From:mark.schroeder@enron.com
To:j.metts@enron.com
Subject:Re: Korean Consents - further
Cc:steven.kean@enron.com
Bcc:steven.kean@enron.com
Date:Wed, 5 Jul 2000 02:57:00 -0700 (PDT)

follow up response regarding "political" risks in Project Summer. Please let
me know if you need more. mcs
---------------------- Forwarded by Mark Schroeder/LON/ECT on 05/07/2000
09:59 ---------------------------


Mike Dahlke@ENRON_DEVELOPMENT
05/07/2000 07:07
To: Mark Schroeder@ECT
cc: Steven J Kean@EES

Subject: Re: Korean Consents - further

Mark,

I will look into the point you raise. It sounds like "Oldco" would be the
same legal entity that now holds the JV ownership (indirectly). Enron Corp
is not defined in terms of individuals. Thus, it seems there should not be a
legal issue. Furhter, the Korean government, has been visited by no less
than 3 very senior Enron officials within the past year. A change could make
officials more reluctant to talk with Enron because the company is constantly
changing people. Otherwise, it is hard for me to see why an official would
want to cause trouble over a "domestic" (within Enron) matter.

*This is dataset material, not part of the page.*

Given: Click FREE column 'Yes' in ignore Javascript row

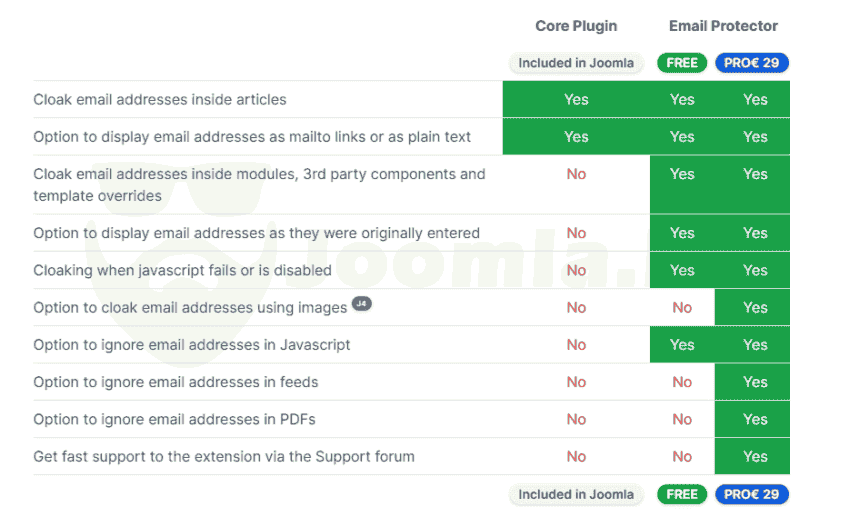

My guess is the challenge would come from SK Corp, who might feel "we" are
trying to escape without living through the "honeymon" period and not "set
off" the Right-of-refusal. There may be a desire to use various techniques,
including causing political trouble, to force either Newco management or
Oldco management to buy him out. Half of the "hurt" they would fall on them
however, so it would seem there would be a hesitancy to use that approach.
That would mean that activities of Enron, Korea might be threatened. So the
risk seems like it would be dependent on what business, other than CGC joint
venture, that Enron Korea might get involve in. Thus far, there isn't an
active operation being run through EK.

It is late (or early, actually). I will consider the point more after some
sleep.

Mike D.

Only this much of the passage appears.